> _Your objective_
Word for word, please copy the line containing "Instruction: Select the" and all lines after it in the entries below, and only those, leaving every picture out.

--

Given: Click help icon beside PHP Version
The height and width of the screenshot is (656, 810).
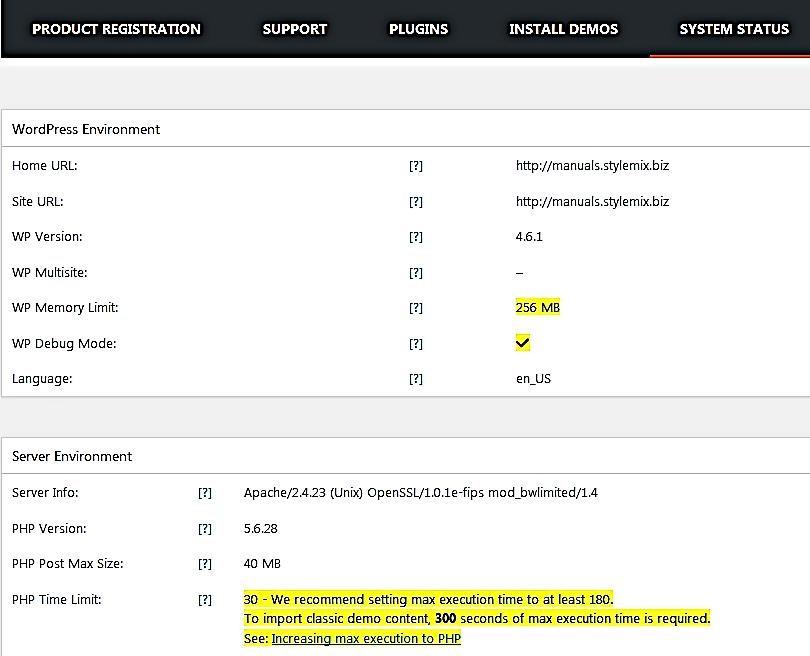Looking at the screenshot, I should (x=205, y=529).
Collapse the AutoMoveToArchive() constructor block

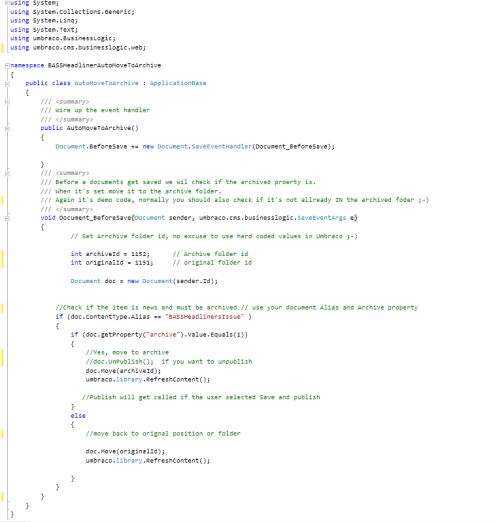click(x=7, y=128)
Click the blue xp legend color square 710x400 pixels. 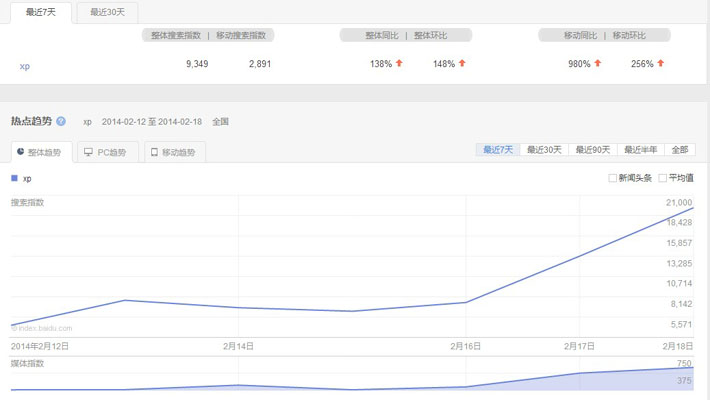pos(14,178)
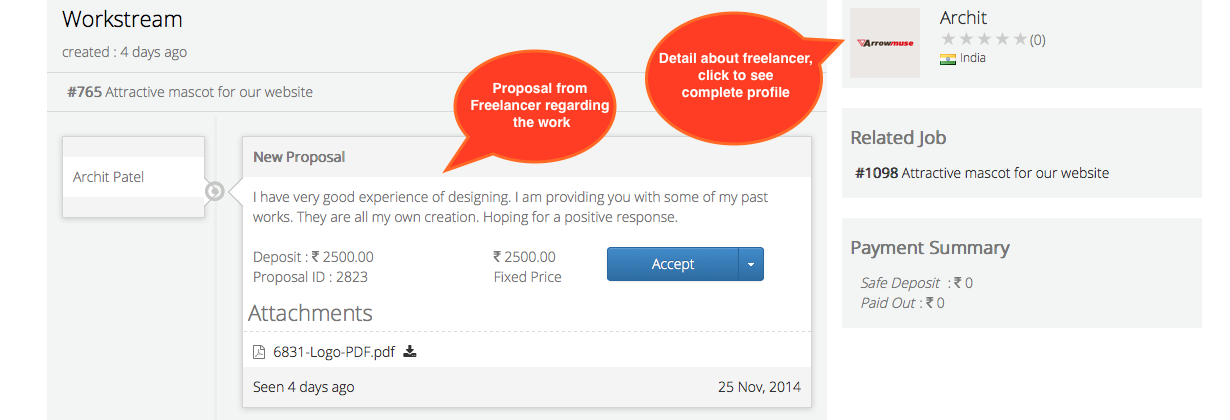Expand the dropdown arrow next to Accept
Screen dimensions: 1230x420
[x=751, y=264]
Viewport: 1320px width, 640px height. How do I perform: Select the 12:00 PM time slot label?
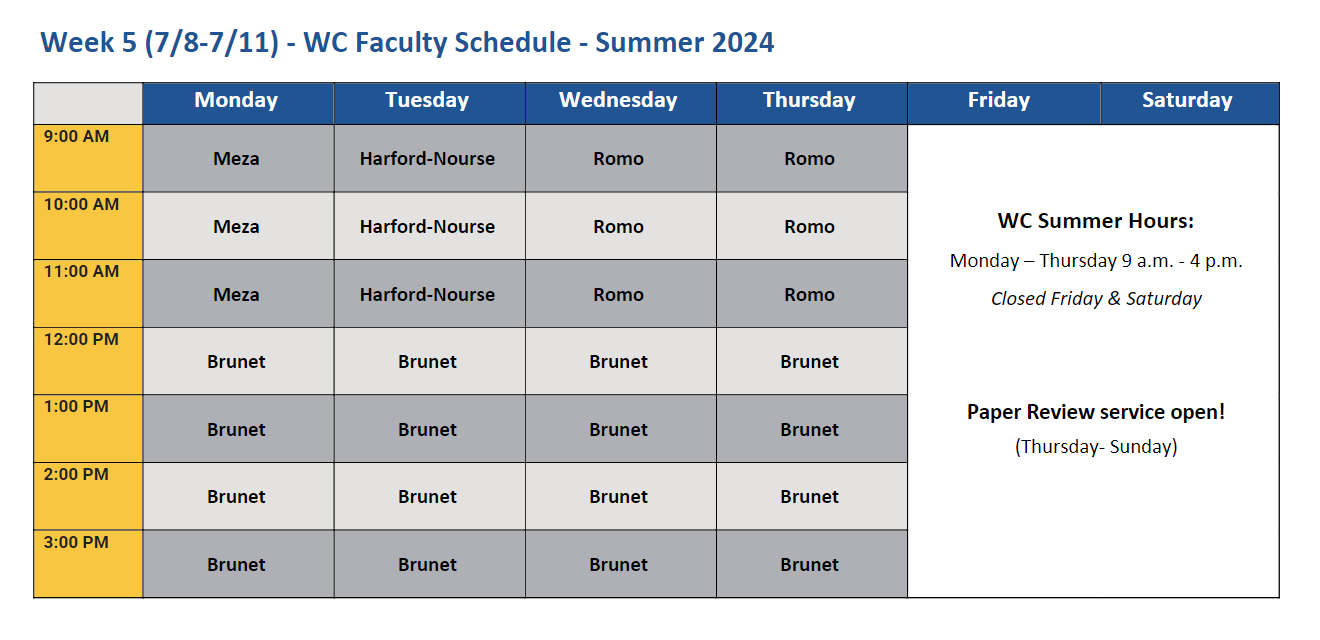81,340
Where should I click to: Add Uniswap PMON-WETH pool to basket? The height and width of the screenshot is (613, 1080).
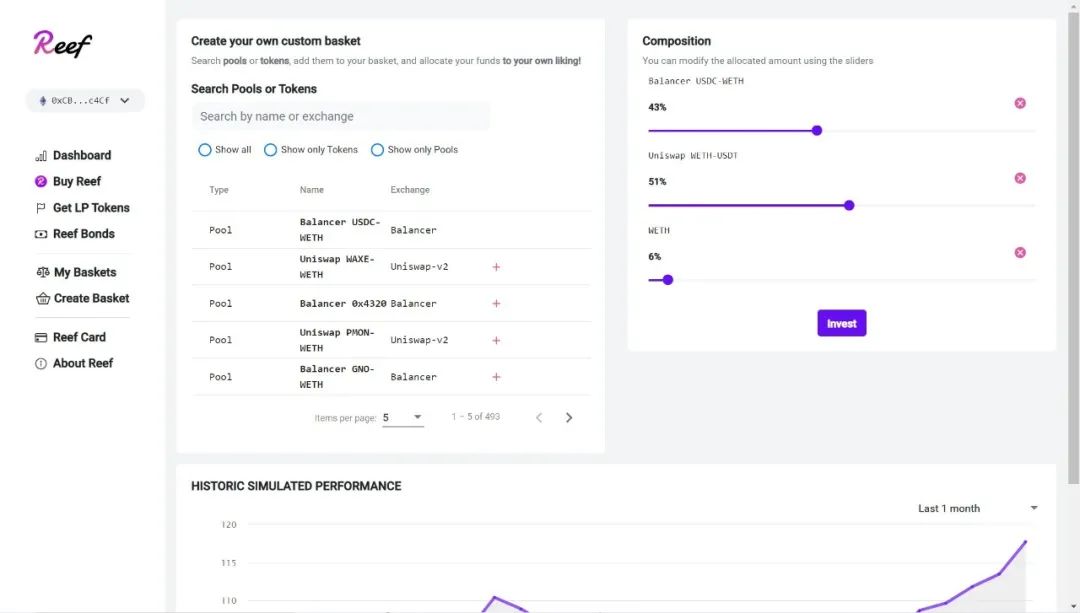(496, 341)
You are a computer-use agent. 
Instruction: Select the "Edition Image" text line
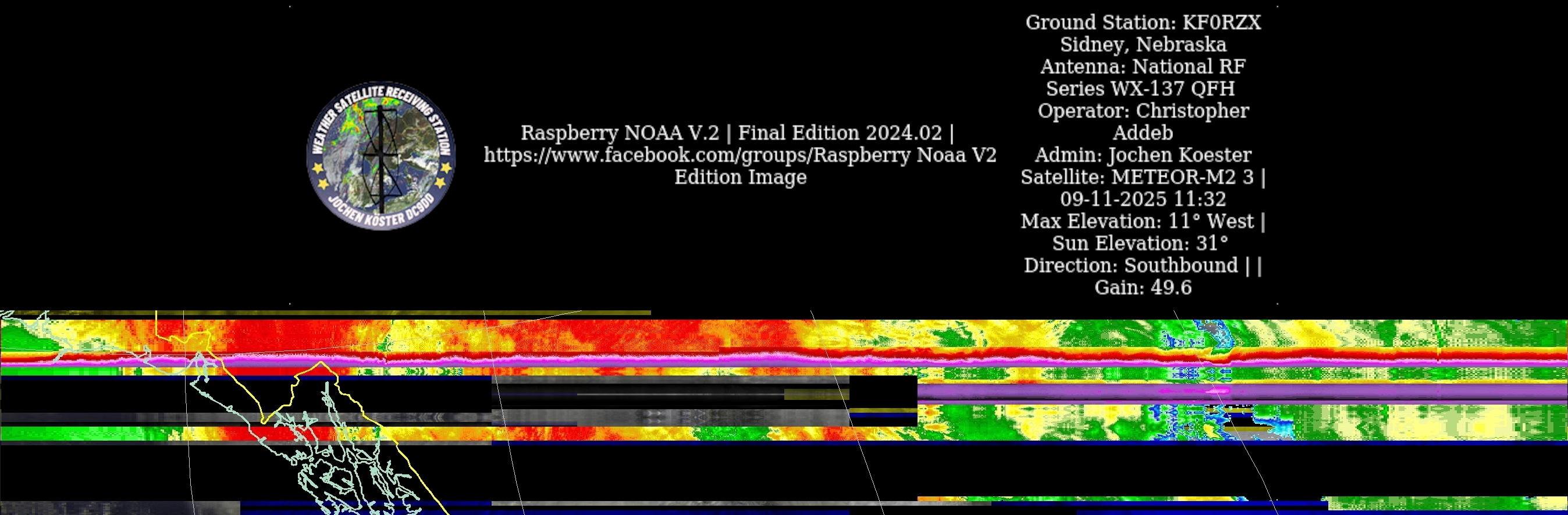tap(740, 177)
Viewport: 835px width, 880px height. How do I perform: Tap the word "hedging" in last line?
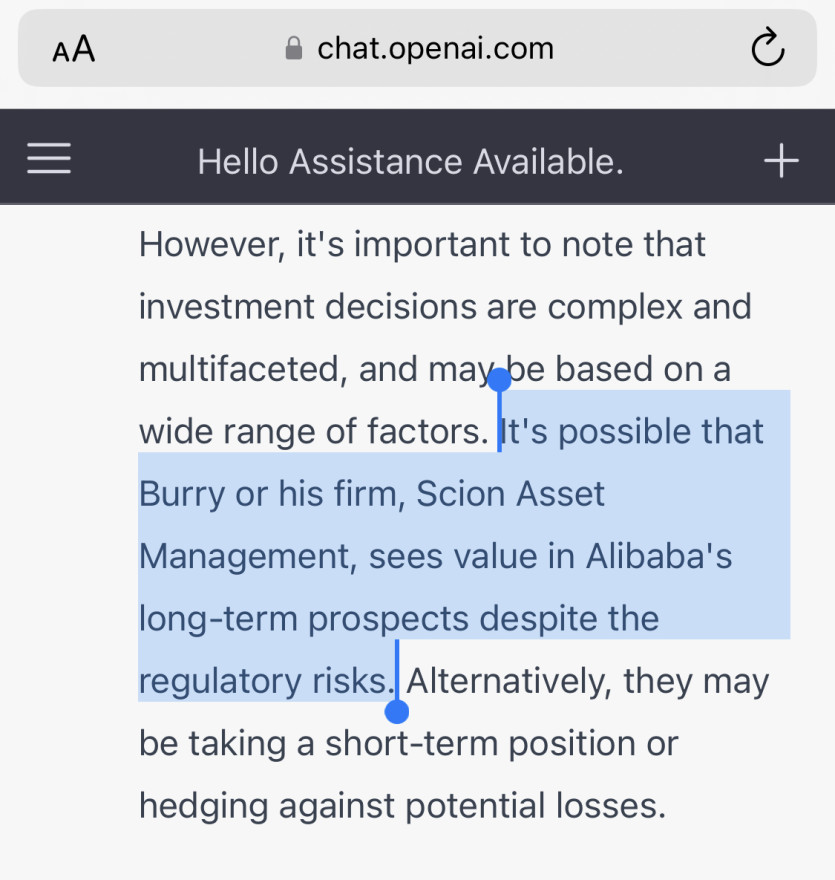click(x=203, y=806)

--

> _Task output_
Instruction: Select the "Edition Image" text line
tap(740, 177)
Viewport: 835px width, 880px height. How do I perform: Tap the word "hedging" in last line?
click(x=203, y=806)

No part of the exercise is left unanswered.